本文:
• • • •
2009-01-12 10:16:29 | Weblog
 『般若心経は、仏教の教えそのものの悟りの境地を解き明かし、人間が持つ煩悩(色々な迷いや苦しみ)の世界から心の知恵によって悟りの世界に行くための実践方法を明かした、とても御利益のあるお経なのです』・・・これは全日本般若心経指導審査認定協会の案内文の一部ですが、協会では読経と写経について初級から審査指導者まで有料(1500円~50000円)で検定を行っています。般若心経にはランキングのシステムまで用意されているわけです。

 「般若心経」をキーワードにしてアマゾンで検索すると673点もヒットし、08年12月以降でも新たに6点が出版されています。学術書っぽいものも含まれますが、多くは一般向けに書かれた本で「ポケット般若心経」「アウトドア般若心経」「子どもにおくる般若心経」というものまで見つかります。また般若心経のコーナーを作っている書店もありました。

 般若心経の人気は根強く、出版社にとってはある程度の部数が期待できるおいしい分野なのでしょう。読者にとってはこれだけの本が出版され、売れ続けているのは般若心経にそれだけの魅力や価値があるからではないかと思うのは自然です。ベストセラーを買う心理と似ています。仏教にあまり興味を持たない私も気になって、一般向けの本を購入しました。

 どれもやさしく解説してあり、文章の意味は理解はできます。が、内容を理解・納得できるとは言えません。知識が乏しいので内容を云々することはできませんが、仏教の哲学あるいは世界観を簡潔にまとめたものといった印象です。

 しかしながらその世界観は日常の感覚や合理的な思考からの隔たりが大きく、とても普遍性のあるものとは思えません。かなり特殊なもので一般の人が理解するのは難しいという印象があります。もし、これを大変価値あるものという先入観をもって読めば、自分の理解力が足りないのではないかと考え、劣等感を持ってしまうでしょう。やや批判的な立場で書かれた本の序文には「わからなくてあたりまえ」とありました。

 (もっとも、般若心経に書かれていることが仏教思想の核心部であって、それが簡単に理解されるものであれば、困ったことになります。到達し難い深遠なものというイメージが壊れ、また少しづつ教え導くという宗教従事者の存在理由が減ります)
• • • •
記録一覧:
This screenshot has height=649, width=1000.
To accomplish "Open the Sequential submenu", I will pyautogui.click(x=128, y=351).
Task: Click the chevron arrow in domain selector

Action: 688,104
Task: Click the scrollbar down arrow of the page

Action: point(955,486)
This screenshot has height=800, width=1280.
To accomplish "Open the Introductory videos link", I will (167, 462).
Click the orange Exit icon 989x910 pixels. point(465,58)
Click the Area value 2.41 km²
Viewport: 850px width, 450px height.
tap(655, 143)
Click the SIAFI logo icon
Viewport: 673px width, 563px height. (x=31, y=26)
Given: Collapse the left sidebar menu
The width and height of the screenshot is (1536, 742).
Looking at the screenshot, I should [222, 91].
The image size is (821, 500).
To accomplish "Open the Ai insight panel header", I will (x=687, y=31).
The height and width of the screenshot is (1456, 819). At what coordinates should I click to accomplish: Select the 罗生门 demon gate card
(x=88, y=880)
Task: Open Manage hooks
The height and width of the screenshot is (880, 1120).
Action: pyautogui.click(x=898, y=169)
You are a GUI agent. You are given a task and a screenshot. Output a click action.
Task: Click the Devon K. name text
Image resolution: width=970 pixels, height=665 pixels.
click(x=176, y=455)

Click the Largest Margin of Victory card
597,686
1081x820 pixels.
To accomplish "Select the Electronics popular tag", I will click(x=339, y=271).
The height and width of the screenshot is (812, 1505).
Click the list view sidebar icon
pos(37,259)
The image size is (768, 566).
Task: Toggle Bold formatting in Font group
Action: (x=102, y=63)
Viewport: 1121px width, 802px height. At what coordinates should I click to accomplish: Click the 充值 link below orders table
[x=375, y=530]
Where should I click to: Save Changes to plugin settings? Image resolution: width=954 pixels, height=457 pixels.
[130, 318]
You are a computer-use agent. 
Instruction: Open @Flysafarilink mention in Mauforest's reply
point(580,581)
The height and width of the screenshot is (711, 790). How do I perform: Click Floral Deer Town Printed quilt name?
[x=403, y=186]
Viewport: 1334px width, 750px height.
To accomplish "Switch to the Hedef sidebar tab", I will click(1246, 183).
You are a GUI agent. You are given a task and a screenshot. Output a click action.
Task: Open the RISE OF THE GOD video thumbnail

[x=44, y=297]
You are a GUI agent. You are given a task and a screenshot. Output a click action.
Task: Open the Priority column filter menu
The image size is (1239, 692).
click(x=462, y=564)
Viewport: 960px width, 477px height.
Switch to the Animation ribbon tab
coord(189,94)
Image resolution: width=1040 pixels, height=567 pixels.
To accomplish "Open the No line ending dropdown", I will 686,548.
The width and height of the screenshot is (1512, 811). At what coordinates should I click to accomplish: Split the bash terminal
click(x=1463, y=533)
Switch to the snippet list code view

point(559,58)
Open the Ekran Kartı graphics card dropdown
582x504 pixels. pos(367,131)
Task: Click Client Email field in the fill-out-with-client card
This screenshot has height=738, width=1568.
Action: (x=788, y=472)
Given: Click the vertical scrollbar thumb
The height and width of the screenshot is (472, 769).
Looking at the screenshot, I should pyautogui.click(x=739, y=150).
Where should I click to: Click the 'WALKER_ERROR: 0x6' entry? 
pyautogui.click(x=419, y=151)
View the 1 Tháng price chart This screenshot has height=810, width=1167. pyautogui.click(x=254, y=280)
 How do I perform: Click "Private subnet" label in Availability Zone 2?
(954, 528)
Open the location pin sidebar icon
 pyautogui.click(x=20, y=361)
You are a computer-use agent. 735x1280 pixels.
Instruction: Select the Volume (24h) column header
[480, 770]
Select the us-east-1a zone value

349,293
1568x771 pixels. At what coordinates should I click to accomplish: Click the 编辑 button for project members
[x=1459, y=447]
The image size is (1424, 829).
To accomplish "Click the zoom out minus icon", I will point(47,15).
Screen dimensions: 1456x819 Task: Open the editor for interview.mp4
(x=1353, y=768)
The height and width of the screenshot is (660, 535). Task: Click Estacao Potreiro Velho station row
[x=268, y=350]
• • • •
やること:
[a] 本文について、次の問いに答えてください。
(i) 全日本般若心経指導審査認定協会の検定料金は、いくらからいくらまでですか。
(ii) 「般若心経」をキーワードにアマゾンで検索すると、何点ヒットしますか。
(iii) やや批判的な立場で書かれた本の序文には、何と書かれていましたか。
[b] 本文で、一般向けの本の例として題名が挙げられているものはどれですか。すべて挙げてください。
[c] 般若心経をめぐる本文を、最後の段落の後から書き継いでもらえますか。

解答一覧:
[a]
(i) 1500円~50000円
(ii) 673点
(iii) 「わからなくてあたりまえ」

[b]
「ポケット般若心経」
「アウトドア般若心経」
「子どもにおくる般若心経」

[c]
 皮肉にも、読んでもわからないということが解説本が続々と出版される理由のひとつになっているように思います。優れた定番本があれば数百もの本は必要ないわけです。数多くの出版が般若心経の価値を大きく見せ、それが購入者を生み出します。購入者は読んでもわからないので他の本を購入する、というわけです。出版社にとっては好循環と言えるでしょう。

 出版社にとっては喜ばしいことですが、何冊も般若心経解説本を読んで悩んでいる人にとってはそうでありません。またわからなくてあたりまえのことに挑み続ける無意味さを見ることもできます。般若心経を過大に評価する社会の気分のようなものが存在することはないでしょうか。無批判に受け入れる前に、現代に般若心経がどれほどの意味をもつものか、疑ってみることも必要でしょう(むろん理解してその価値を認める方を否定するつもりはありません)。

 トマス・アクィナスは「神学大全」を著した中世を代表する神学者ですが、彼が死ぬ直前「私は生涯をかけてゴミの山を築いた」と言ったという話を、童話作家のミヒャエル・エンデが紹介していました(古い記憶ですが)。神学はどれだけ緻密に作られていようとも、神という虚構の上に成立するものですから、彼は死ぬ直前、その虚構に疑いをもってしまったという想像が可能です。般若心経が虚構の上に築かれたものかはわかりませんが、この話を思い出しました。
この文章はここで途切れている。